DTI is based on the diffusion of water across the nerve tracts, which indicates their integrity. Tracts typically become more intact, and robust, with age, but some studies suggest children with autism are born with atypically mature tracts that undergo a kind of structural regression over time.
The analysis revealed that all 11 of the white matter tracts in a typical infant’s brain become more mature over time, but certain tracts mature faster than others. For instance, the pyramidal tract, which connects the motor cortex to the spinal cord, matures more quickly than the arcuate fasciculus, which connects regions of the brain’s surface involved in language. This makes sense, Li says, because children typically reach motor milestones before language ones.
Sleepy scans:
Each infant underwent up to three scans between birth and 6 months of age. The youngest baby scanned in the study was 20 days old.

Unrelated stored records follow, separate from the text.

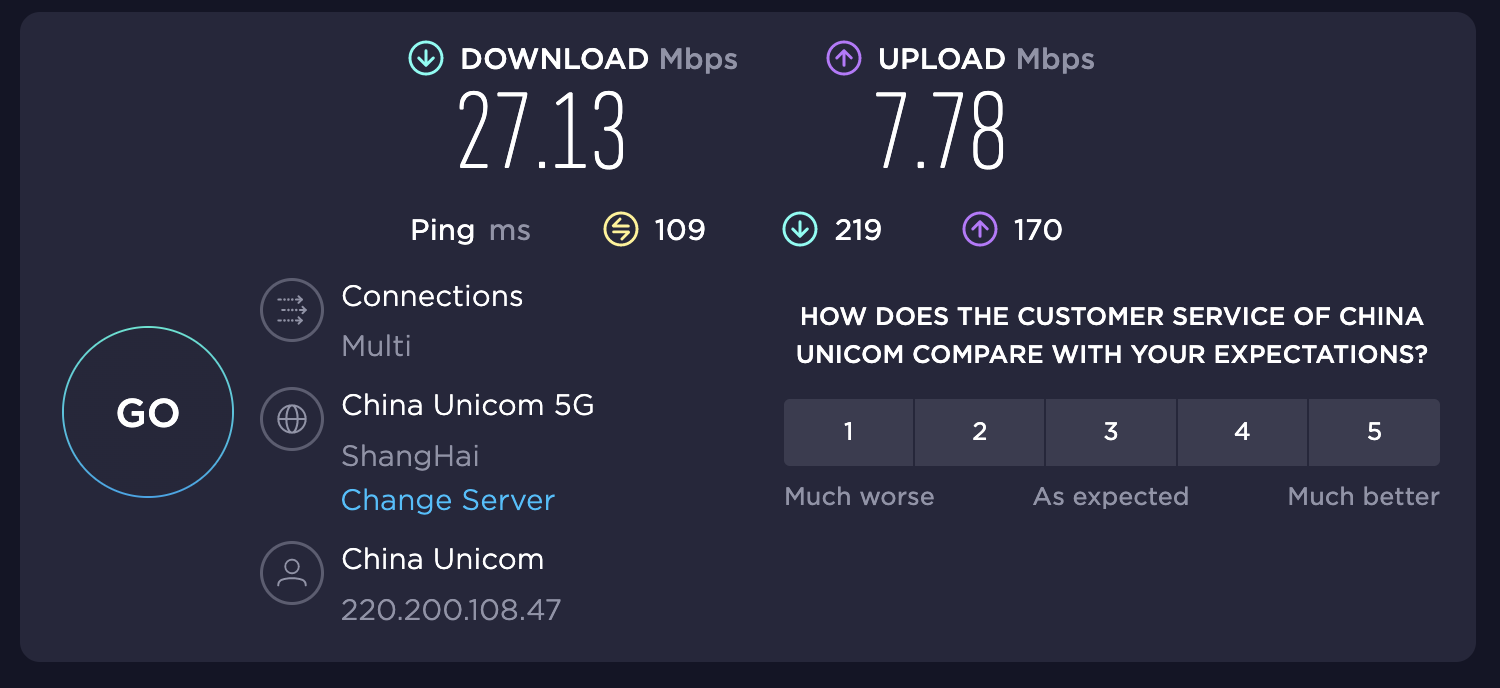Click the Connections arrows icon
The height and width of the screenshot is (688, 1500).
point(292,310)
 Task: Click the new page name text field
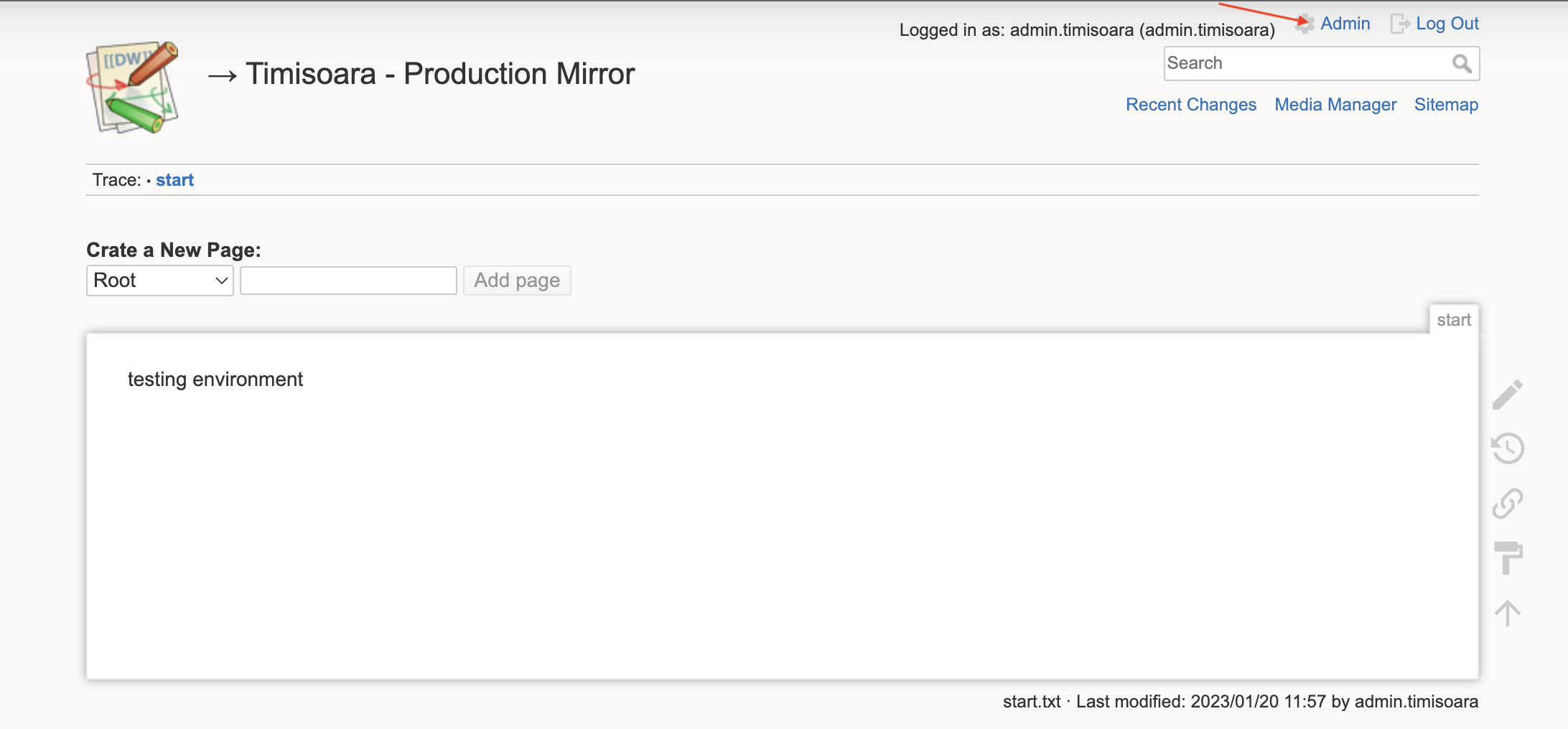348,281
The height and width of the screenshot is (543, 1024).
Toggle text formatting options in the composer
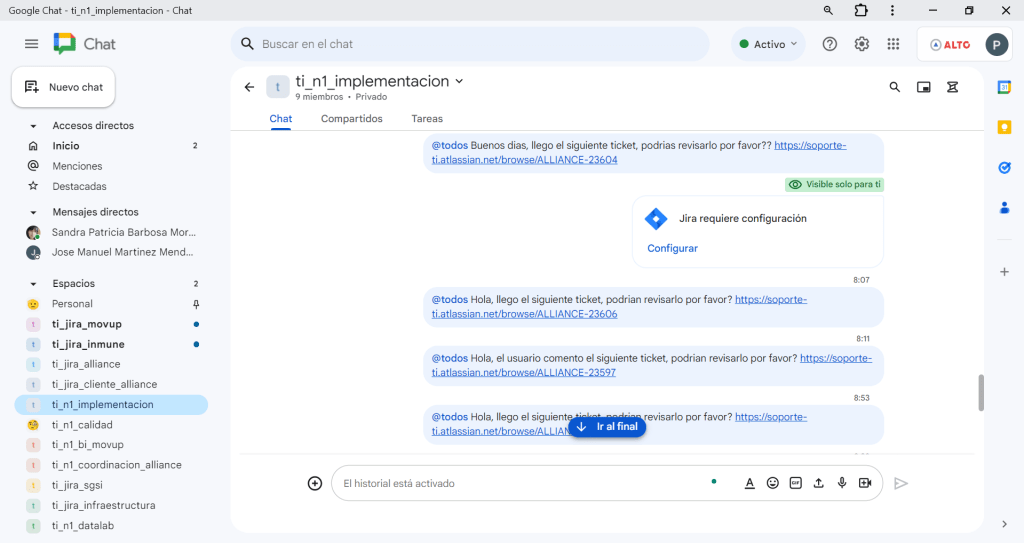point(749,483)
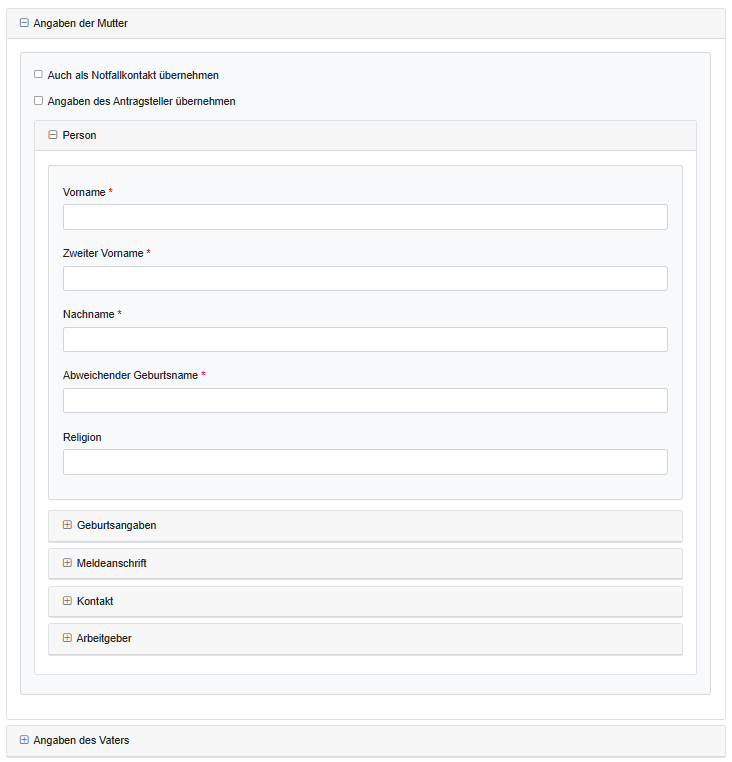Collapse Angaben der Mutter minus icon

pos(24,23)
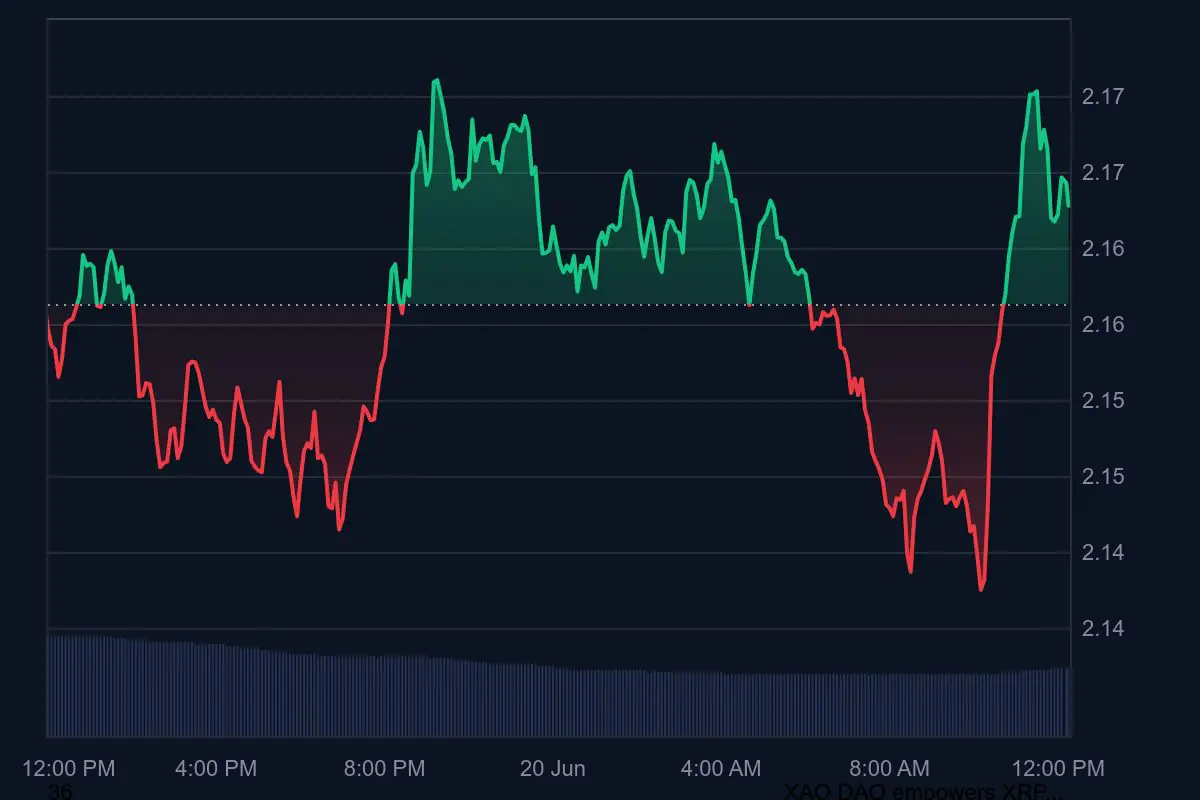Click the bottommost 2.14 price label
1200x800 pixels.
[1103, 629]
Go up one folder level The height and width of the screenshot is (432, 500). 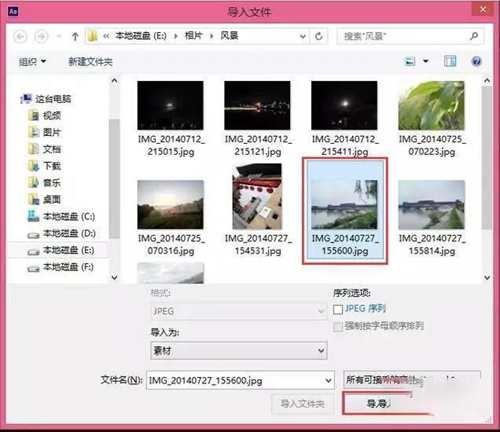75,36
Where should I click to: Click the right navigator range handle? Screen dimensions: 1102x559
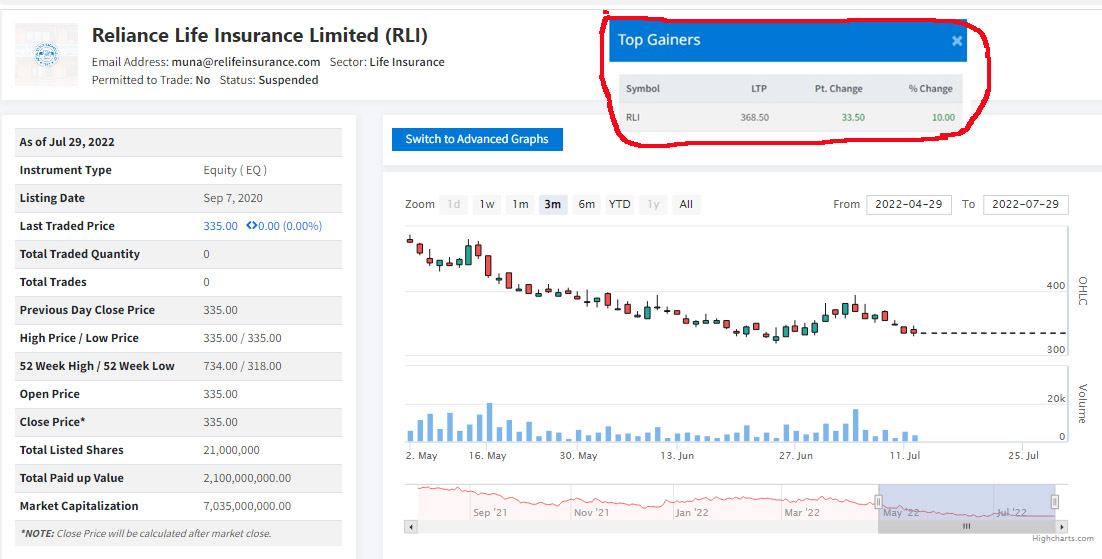click(x=1055, y=502)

The scans were eight minutes, on average, and took place while the babies were sleeping. Their mothers nursed or rocked them to sleep in a dark room with the scanner, and then placed them on a platform that moved them into the scanner. The babies wore headphones to block out the noise of the scanner.
The researchers used an integrity measure called fractional anisotropy, which reflects the water diffusion along and between nerve fibers. Their analysis of this measure revealed that all of the brain’s nerve tracts develop most rapidly during the first three months of life. Development slows thereafter. The rate of change to the integrity of the tracts in the brain at 1 month is six times higher than the rate of change at 6 months.
Li suspects that 3 of the 11 tracts are altered in autism: the pyramidal tract, the arcuate fasciculus and the uncinated fasciculus, which runs through the brain’s emotion-processing center, the amygdala. These tracts underlie behaviors that are altered in autism, such as motor, language and social ability.